**Problem to work on**. Please repeat the records below exactly, from the first line through the line containing "resume checker (37, 1884)", and nothing more.

Dataset excerpts
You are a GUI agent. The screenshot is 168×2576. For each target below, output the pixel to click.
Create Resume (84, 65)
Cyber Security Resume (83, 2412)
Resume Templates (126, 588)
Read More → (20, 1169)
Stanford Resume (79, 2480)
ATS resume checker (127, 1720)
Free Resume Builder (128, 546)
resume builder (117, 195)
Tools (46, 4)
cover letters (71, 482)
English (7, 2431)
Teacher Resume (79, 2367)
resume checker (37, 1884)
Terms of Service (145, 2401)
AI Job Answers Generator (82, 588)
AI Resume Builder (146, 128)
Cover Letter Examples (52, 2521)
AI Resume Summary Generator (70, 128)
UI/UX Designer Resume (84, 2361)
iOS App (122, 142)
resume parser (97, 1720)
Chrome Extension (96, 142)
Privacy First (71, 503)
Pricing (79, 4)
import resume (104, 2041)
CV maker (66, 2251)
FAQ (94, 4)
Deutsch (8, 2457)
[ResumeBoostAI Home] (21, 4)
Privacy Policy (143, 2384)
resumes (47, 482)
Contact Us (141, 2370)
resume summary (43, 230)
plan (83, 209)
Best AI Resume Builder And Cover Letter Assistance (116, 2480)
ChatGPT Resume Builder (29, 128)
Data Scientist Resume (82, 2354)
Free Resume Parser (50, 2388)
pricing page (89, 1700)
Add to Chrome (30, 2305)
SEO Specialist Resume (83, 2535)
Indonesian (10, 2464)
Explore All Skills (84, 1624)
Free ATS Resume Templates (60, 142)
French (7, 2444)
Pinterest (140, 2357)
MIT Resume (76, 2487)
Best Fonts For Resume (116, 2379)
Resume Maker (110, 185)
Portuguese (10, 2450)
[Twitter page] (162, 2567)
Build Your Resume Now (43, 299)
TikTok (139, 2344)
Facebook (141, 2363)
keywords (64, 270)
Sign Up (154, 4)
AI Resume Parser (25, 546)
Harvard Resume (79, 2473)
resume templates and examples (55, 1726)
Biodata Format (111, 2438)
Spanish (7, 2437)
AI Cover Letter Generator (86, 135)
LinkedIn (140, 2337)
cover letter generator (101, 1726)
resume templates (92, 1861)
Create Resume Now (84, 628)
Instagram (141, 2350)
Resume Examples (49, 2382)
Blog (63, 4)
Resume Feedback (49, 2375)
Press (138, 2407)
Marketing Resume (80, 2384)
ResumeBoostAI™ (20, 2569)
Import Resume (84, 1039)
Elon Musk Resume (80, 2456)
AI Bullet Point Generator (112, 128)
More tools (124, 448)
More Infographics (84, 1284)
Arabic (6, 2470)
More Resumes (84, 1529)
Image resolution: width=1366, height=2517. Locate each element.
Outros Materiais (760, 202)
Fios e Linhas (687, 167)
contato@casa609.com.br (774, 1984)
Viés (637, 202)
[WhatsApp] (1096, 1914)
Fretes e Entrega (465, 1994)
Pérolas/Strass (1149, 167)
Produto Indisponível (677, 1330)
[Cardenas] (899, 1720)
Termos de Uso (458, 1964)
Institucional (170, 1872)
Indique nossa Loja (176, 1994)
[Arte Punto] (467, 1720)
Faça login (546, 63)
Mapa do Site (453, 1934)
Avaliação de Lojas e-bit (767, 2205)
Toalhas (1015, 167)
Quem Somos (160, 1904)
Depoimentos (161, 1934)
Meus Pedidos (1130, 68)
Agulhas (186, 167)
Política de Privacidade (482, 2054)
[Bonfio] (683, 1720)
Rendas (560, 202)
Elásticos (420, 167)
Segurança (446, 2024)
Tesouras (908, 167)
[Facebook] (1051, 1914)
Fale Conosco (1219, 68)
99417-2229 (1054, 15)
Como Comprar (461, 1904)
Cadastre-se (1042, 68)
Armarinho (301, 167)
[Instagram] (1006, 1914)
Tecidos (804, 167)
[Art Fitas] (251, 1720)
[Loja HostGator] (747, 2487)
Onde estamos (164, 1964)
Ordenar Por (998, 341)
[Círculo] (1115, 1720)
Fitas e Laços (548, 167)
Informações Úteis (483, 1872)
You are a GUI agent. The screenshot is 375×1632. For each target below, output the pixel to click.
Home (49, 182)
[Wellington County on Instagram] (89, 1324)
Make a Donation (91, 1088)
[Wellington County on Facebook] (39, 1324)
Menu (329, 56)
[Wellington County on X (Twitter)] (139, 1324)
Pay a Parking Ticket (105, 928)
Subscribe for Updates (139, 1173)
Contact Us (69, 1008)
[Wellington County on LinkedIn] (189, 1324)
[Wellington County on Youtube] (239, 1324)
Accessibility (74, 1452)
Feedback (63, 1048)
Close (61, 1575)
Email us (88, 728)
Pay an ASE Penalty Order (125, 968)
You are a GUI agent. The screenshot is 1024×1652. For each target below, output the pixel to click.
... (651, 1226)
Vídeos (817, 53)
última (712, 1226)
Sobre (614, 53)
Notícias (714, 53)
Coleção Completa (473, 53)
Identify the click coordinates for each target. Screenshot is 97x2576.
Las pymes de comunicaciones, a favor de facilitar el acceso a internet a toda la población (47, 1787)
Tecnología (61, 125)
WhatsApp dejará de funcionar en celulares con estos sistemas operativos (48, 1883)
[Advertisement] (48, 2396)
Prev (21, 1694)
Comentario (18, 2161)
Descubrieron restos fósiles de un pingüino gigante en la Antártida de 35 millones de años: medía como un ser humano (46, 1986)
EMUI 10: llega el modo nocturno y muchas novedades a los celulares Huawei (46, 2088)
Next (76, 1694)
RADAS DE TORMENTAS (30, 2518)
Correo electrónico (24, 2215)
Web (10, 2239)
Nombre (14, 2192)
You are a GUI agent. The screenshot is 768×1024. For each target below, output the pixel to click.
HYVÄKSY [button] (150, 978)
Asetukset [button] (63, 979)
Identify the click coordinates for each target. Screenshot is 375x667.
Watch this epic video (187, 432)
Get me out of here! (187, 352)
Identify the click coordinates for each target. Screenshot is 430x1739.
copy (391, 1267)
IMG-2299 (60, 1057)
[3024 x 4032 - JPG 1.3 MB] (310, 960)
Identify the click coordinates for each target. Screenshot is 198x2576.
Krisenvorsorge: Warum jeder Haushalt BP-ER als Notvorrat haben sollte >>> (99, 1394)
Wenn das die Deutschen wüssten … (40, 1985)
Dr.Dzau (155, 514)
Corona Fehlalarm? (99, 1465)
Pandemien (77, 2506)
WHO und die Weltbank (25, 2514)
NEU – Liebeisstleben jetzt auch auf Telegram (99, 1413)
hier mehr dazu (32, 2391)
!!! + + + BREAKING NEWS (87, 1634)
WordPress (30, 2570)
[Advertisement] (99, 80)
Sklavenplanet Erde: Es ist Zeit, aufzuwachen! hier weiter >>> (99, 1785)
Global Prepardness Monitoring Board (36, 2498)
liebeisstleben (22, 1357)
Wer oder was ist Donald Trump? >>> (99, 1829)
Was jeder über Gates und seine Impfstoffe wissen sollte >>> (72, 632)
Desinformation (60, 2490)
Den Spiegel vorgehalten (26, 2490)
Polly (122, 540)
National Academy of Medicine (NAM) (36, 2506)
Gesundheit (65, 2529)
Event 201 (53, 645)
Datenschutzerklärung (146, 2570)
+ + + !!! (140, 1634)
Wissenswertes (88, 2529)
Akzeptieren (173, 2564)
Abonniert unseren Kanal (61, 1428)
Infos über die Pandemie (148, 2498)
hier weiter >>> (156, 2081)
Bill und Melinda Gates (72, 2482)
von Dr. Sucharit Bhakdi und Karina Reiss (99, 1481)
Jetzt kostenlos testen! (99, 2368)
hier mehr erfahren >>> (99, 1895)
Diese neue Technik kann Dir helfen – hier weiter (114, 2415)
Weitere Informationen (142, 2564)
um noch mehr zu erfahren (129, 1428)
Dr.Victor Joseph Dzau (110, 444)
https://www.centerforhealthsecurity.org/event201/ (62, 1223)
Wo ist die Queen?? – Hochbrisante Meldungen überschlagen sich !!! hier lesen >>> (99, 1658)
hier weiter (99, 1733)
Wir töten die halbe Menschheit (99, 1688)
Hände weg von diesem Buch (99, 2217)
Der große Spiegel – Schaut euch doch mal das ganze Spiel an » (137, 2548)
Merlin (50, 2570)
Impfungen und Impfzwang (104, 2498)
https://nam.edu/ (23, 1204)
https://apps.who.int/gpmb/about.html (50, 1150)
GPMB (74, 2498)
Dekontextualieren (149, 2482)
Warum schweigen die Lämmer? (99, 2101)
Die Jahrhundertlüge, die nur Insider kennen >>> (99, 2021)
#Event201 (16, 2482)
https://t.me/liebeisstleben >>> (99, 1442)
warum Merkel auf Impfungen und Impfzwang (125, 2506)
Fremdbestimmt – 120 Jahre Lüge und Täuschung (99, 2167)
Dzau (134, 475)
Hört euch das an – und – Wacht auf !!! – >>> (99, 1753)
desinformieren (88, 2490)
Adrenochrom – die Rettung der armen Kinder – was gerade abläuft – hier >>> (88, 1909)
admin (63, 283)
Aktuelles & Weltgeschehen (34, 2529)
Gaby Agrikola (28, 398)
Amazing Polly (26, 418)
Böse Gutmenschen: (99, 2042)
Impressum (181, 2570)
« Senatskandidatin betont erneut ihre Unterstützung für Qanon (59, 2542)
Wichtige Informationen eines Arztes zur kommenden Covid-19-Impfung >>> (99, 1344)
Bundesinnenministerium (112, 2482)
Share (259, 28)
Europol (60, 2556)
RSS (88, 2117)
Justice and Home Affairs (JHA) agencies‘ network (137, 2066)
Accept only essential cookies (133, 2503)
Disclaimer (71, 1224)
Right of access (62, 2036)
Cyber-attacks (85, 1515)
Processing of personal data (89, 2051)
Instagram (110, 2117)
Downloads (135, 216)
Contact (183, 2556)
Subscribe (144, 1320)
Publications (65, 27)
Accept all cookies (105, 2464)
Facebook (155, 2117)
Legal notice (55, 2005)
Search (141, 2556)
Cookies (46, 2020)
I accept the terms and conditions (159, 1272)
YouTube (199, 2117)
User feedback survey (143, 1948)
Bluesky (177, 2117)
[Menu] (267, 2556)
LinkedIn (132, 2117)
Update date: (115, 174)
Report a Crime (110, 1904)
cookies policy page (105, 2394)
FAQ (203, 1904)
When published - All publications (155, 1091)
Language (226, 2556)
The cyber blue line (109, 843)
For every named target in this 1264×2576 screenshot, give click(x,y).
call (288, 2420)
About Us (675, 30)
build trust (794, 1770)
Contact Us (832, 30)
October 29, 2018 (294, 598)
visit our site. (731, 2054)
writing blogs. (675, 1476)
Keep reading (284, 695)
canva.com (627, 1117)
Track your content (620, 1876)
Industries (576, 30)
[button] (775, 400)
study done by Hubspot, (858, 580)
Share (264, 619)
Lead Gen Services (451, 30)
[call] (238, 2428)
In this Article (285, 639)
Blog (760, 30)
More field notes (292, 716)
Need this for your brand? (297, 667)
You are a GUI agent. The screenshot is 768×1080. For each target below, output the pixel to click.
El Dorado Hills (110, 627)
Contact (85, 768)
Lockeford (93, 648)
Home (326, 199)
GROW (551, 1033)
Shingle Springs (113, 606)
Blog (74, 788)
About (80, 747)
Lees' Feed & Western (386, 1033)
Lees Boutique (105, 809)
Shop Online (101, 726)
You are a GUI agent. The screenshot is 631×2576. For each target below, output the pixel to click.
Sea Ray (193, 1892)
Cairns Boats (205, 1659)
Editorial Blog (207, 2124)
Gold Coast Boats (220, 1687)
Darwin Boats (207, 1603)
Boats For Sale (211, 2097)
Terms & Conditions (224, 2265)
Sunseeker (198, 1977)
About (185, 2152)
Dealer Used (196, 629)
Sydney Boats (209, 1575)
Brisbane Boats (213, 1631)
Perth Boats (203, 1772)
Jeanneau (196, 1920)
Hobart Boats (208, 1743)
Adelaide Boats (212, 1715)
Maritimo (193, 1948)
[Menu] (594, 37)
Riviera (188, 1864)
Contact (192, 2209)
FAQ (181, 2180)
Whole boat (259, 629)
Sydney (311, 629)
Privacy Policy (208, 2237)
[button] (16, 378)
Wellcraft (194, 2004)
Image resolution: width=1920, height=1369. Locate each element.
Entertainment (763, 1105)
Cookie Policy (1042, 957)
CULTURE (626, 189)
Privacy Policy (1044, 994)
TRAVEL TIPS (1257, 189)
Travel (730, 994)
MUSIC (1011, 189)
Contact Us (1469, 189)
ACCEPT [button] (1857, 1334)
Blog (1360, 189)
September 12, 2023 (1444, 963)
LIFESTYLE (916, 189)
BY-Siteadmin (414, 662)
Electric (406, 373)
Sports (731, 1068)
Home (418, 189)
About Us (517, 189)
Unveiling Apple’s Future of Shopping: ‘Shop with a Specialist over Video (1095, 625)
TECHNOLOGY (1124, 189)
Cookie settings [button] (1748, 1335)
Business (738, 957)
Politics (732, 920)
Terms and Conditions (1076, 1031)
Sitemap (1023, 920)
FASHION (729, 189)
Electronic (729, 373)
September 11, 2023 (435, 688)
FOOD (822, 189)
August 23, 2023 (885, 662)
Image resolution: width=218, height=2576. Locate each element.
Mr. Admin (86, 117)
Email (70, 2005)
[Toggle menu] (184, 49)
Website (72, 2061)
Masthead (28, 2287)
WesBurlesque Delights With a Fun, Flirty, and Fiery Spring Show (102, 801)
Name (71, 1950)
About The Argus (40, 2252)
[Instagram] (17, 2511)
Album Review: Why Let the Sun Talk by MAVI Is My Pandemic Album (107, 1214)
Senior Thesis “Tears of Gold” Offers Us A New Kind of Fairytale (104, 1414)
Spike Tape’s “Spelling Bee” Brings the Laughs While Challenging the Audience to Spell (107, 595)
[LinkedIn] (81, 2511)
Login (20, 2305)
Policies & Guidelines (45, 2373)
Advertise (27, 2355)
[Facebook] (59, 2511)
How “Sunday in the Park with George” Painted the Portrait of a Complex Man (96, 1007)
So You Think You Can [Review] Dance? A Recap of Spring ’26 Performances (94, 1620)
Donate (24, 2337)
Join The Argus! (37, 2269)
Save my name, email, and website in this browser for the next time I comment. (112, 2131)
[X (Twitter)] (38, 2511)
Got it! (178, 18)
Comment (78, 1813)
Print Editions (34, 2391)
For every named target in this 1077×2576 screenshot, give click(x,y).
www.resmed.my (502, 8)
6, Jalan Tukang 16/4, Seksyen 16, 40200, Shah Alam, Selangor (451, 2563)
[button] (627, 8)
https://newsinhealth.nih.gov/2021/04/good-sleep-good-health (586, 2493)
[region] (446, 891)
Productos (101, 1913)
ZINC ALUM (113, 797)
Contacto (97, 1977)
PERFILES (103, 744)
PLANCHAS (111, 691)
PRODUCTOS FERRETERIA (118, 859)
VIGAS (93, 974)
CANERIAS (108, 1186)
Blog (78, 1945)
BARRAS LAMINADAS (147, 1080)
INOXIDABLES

**Exercise result**.
You are a GUI agent. The screenshot is 168×2576. For each target below, output the pixel to click.
Create Resume (84, 65)
Cyber Security Resume (83, 2412)
Resume Templates (126, 588)
Read More → (20, 1169)
Stanford Resume (79, 2480)
ATS resume checker (127, 1720)
Free Resume Builder (128, 546)
resume builder (117, 195)
Tools (46, 4)
cover letters (71, 482)
English (7, 2431)
Teacher Resume (79, 2367)
resume checker (37, 1884)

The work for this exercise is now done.